И вот сидим, балдеем… Да, неплохой улов для ада, если помножить на количество зрителей… Отец Тихон так ей и сказал: «если смотришь греховное и услаждаешься — участвуешь во грехе». Иоанна предложила соседке кофе. — «Спасибо, с удовольствием». Налила себе, сделала бутерброды. Кофе как кофе, сыр как сыр.

В этой обыденности и заключалось самое страшное. Адаптация к аду, мертвенность души — следствие духовной гангрены. Вот так же, с горчичкой и кетчупом, скоро можно будет есть друг друга, а в кофейной чашечке размешивать кровь. Всё выше поднимается планка дозволенного. Ещё вчера мы говорили, что у нас «секса нет», а сегодня он у нас и групповой, и детский, и СПИДОНОСНЫЙ… Сегодня мы «впереди планеты всей». Эти плохие дяди из империи зла повторяли «Не ешь!», а теперь нам прогрессивные демократические дяди разрешают всё: «Ешь, не умрешь. Солгал Бог!.». Что нам дальше разрешат?

Иоанна как бы со стороны смотрела на себя, пьющую кофе с бутербродом, потом ужаснулась, что нет, это нельзя, невозможно, — и отодвинула чашку. Но внутри было мертво и глухо, как в том расстреливающем танке. Она просто не врубилась, не могла никак врубиться в происходящее, горели на её глазах не живые люди, в том числе и дети, корчились в муках, атак, фигурки из компьютерной игры. Театр, политическое шоу, очередной ужастик… То, что с каждым залпом разрывается в клочья плоть и содрогается Небо — она не вмещала. Сгорели предохранители.
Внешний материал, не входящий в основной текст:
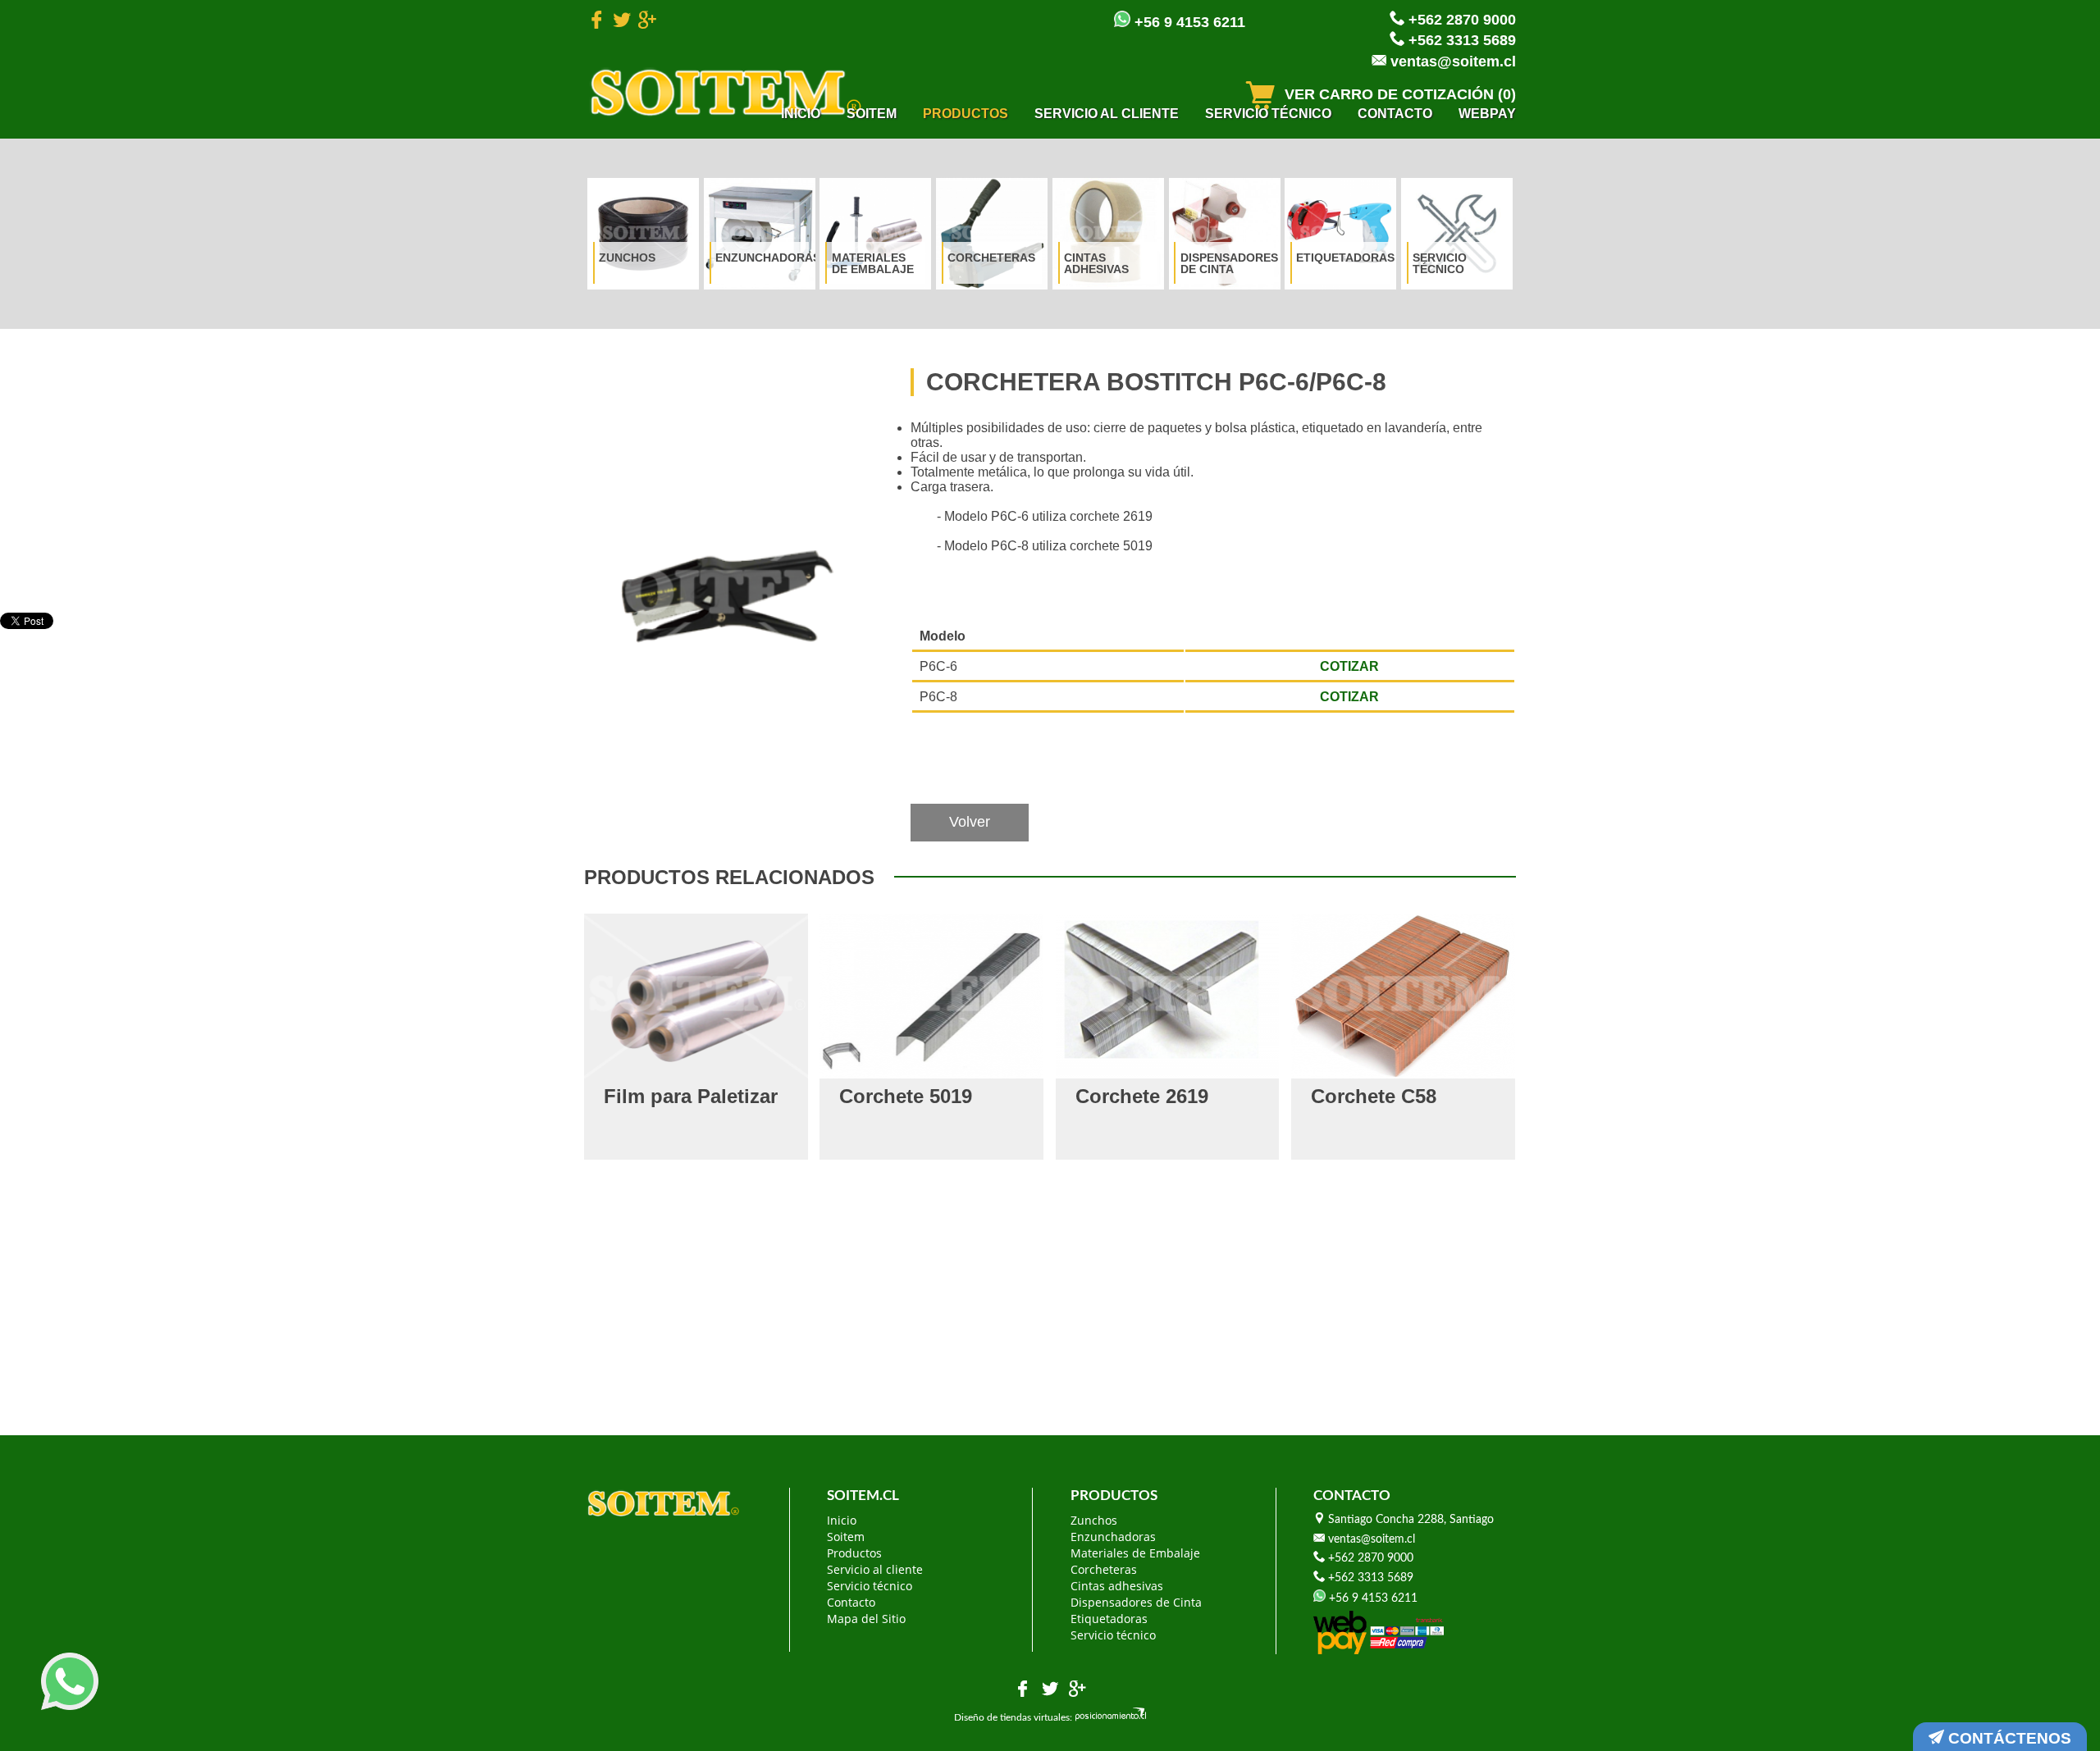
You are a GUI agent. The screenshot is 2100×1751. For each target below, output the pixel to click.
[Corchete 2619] (1168, 996)
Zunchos (627, 257)
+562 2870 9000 (1460, 19)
Ведаем ли мы, что творим?

Эти вампиры постепенно готовили нас к аду. Мы избрали их и поддержали, соблазнённые гееннской свободой пить у ближних кровь, поддержали своим «молчанием ягнят». Да, там, за чертой адовы режиссёры непременно получат своего «Оскара».

Мы породили оборотней молчанием, и теперь они прильнули к нашим шеям и душам, причмокивают по-гайдаровски, мы мертвеем, и тоже жаждем крови. И пьём кофе с бутербродами…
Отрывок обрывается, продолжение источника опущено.